*TASK SET*.
1. Transcribe the Military CARE Act brief word for word, starting with "The Digital Lifeline" and going on through "a formal complaint.".
2. From the header of the Military CARE Act brief, list the bill's number, Congress, date, short title and status as they appear there.

*DOCUMENT EXTRACT*.
⁂

PolicyBrief
H.R. 6796
119th CongressDec 17th 2025
Military CARE Act
IN COMMITTEE

This bill establishes a digital system for military beneficiaries to file and track complaints about access to care at military medical facilities and mandates an annual report analyzing these issues.

Steven Horsford
D

Steven Horsford

Representative

NV-4

LEGISLATION

Military CARE Act Mandates Digital Complaint System for TRICARE Access Issues Within 18 Months

The Military CARE Act is taking aim at one of the biggest headaches for military families: actually getting an appointment at a military medical treatment facility (MTF). This section of the bill mandates the creation of a brand-new digital system designed to track and report access-to-care complaints, offering a much-needed accountability mechanism.

The Digital Lifeline for TRICARE

Within 18 months of enactment, the Department of Defense (DoD) has to launch a digital system allowing “covered beneficiaries”—anyone enrolled in TRICARE who is eligible for care at an MTF—to file and track complaints electronically. Think of it like a customer service portal, but for healthcare access. If you’re trying to book a physical for your kid or seeing a specialist at the base hospital and keep hitting roadblocks, this system is where you go to file a formal complaint.

⁂

*RECORDS SUPPLIED*.

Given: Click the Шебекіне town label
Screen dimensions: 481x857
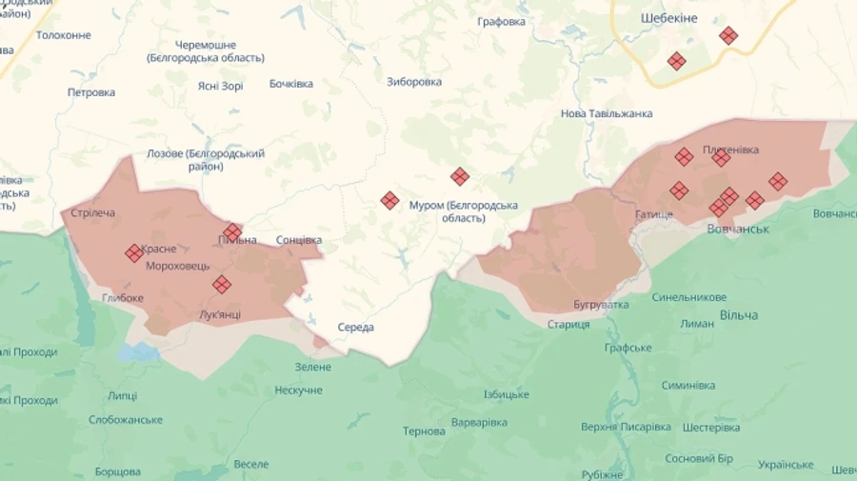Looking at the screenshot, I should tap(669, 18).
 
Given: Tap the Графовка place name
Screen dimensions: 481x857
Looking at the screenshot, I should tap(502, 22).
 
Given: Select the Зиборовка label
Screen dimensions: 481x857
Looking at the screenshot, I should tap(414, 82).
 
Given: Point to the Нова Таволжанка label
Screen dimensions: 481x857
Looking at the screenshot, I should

⁂

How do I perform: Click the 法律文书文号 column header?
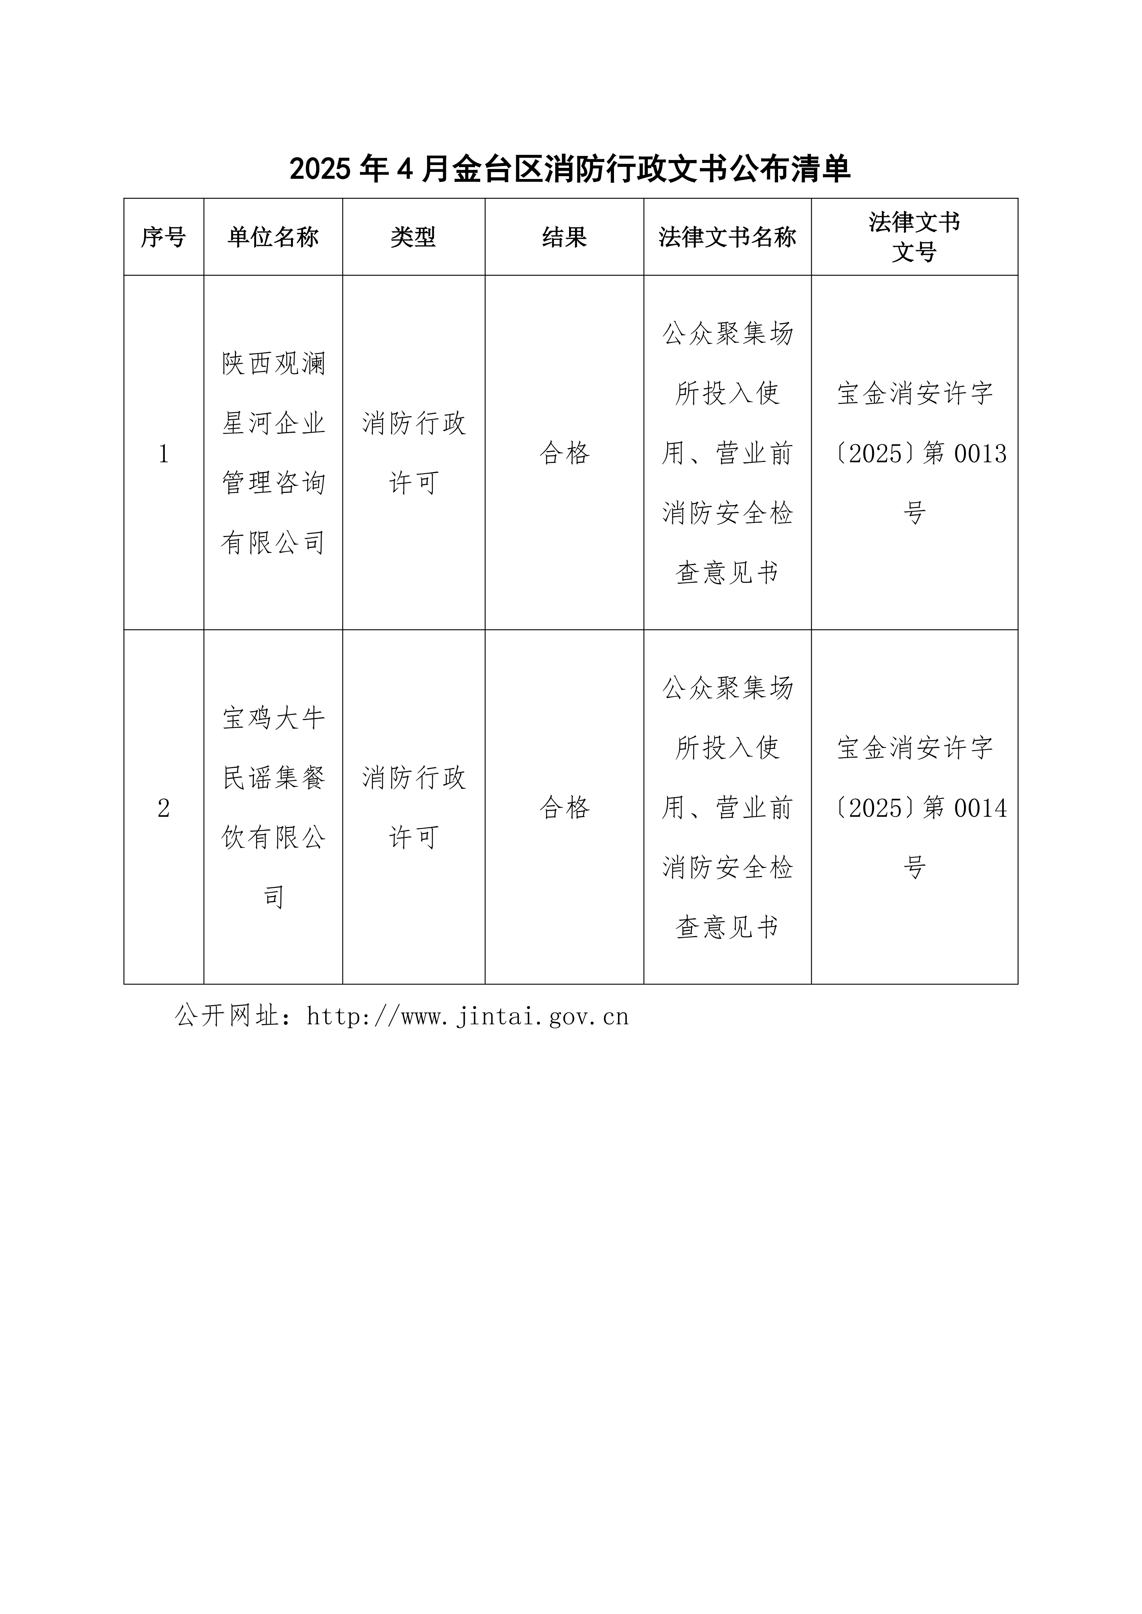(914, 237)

⁂

*SOLUTIONS TO THE EXERCISE*.
1.
The Digital Lifeline for TRICARE

Within 18 months of enactment, the Department of Defense (DoD) has to launch a digital system allowing “covered beneficiaries”—anyone enrolled in TRICARE who is eligible for care at an MTF—to file and track complaints electronically. Think of it like a customer service portal, but for healthcare access. If you’re trying to book a physical for your kid or seeing a specialist at the base hospital and keep hitting roadblocks, this system is where you go to file a formal complaint.

2.
- Number: H.R. 6796
- Congress: 119th Congress
- Date: Dec 17th 2025
- Short title: Military CARE Act
- Status: IN COMMITTEE